China said a fresh outbreak of bird flu was free of any human infections, but three people on a French island off Africa were being tested on Wednesday in what were thought to be the first suspected human cases outside Asia.
“These three people who all traveled to Thailand have visited a bird zoo where they had come into contact with birds,” French Health Minister Xavier Bertrand said of the tourists who were now back home on the Indian Ocean island of Reunion.
“Initial tests have been done there and these came out positive,” he said, but fuller results would only be ready on Thursday. “For the moment, these are only suspected bird flu cases.
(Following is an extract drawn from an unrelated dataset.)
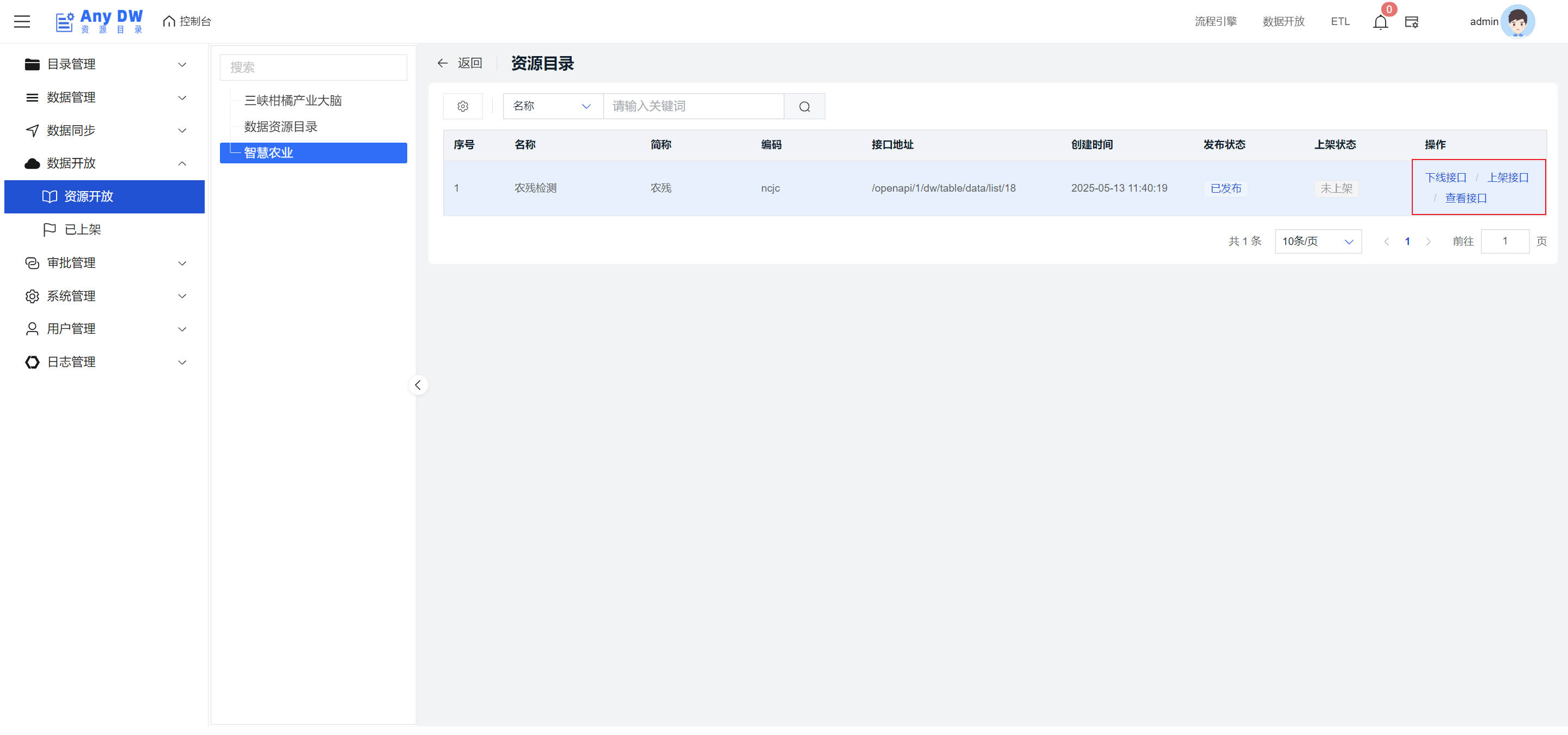Click the window settings icon beside the bell
The height and width of the screenshot is (735, 1568).
(x=1411, y=22)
Nothing is confirmed.”
In China’s new outbreak of the virulent H5N1 strain of avian flu, its third case since last week, hundreds of chickens and ducks died in a village in central Hunan province.
Beijing notified the United Nations on Tuesday, according to the Web site of the World Organization for Animal Health.
In Europe, where the first cases of the disease surfaced in recent weeks as birds migrate for winter, Croatia confirmed H5N1 killed some dead swans found by a pond there last week.
Sixty-two people have died from the virus after close contact with birds in Cambodia, Indonesia, Thailand and Vietnam.
H5N1 cannot pass between humans but scientists fear it could mutate to do so, unleashing a pandemic that could kill large numbers.
Reunion said two H5N1 tests on the first suspect there, a 43-year-old man, had shown different results -- one uncertain, the other positive.
He was admitted to hospital on Saturday and all three were undergoing antiviral treatment. This can help, though there is no vaccine and one in two infected people to date have died.
Croatia said tests confirmed H5N1 in swans, taking further into Europe the lethal strain that surfaced in South Korea two years ago and has now spread to Turkey, Romania and Russia.
The U.S. Agriculture Department said Wednesday it has a surveillance network of more than 40,000 private veterinarians watching for any sign of the deadly bird flu disease in American poultry.
Germany and Greece were also testing dead birds.
Britain said an imported parrot that died of H5N1 might not have been the only bird in quarantine to have had the virus, and others were being tested. The European Union said on Tuesday it was banning the import of captive birds as pets.
Governments around the world are nervously monitoring borders, testing arriving wild birds and clamping down on the import and movement of birds and poultry, with Kuwait and Saudi Arabia among the latest to announce special measures.
Massive culls of birds in affected areas is one preventative step. Croatia, following Asian countries, has now killed at least 27,000 poultry.
There has been a spate of fresh flu cases in Asia too.
China said all its outbreaks had been contained, including another new one among farm geese in the eastern province, Anhui.
“Although bird flu cases have been found in some villages in five provinces because of the spread of migratory birds, the whole situation is under control. There are no human cases,” Xinhua news agency quoted Health Minister Gao Qiang as saying.
He said the world’s most populous nation, where billions of poultry live close to farmers’ homes, was monitoring effectively, reporting transparently and had adopted strict quarantine measures.
Network of health monitors
In Thailand the government reactivated a network of almost a million health monitors to try to halt the spread of the disease after new outbreaks in poultry were confirmed in five provinces.
India tested blood samples from 10 dead migratory birds but said it had no known cases of bird flu yet despite 10,000 tests.
The Asian Development Bank says even a relatively mild pandemic could cost Asia up to $110 billion from the effects of reduced consumption, investment and trade.
The World Health Organization says H5N1 has so far infected 121 people in four southeast Asian nations, killing one in two.
Most catch it by handling sick birds or their droppings.
The European Union said consumers faced no risk from eggs or poultry after flu fears slashed demand.
However, experts say the world is overdue for a human flu pandemic, which emerges roughly every three decades on average.
Pandemics hit in 1918 -- killing up to 40 million people globally -- and again in 1957 and 1968.
Hong Kong has experienced two H5N1 outbreaks in the past. In 1997, in the first recorded instance of human infection, it infected 18 people and killed six.
Experts say detecting and controlling the virus could prove a Herculean task in Africa, a continent with poor infrastructure and limited resources.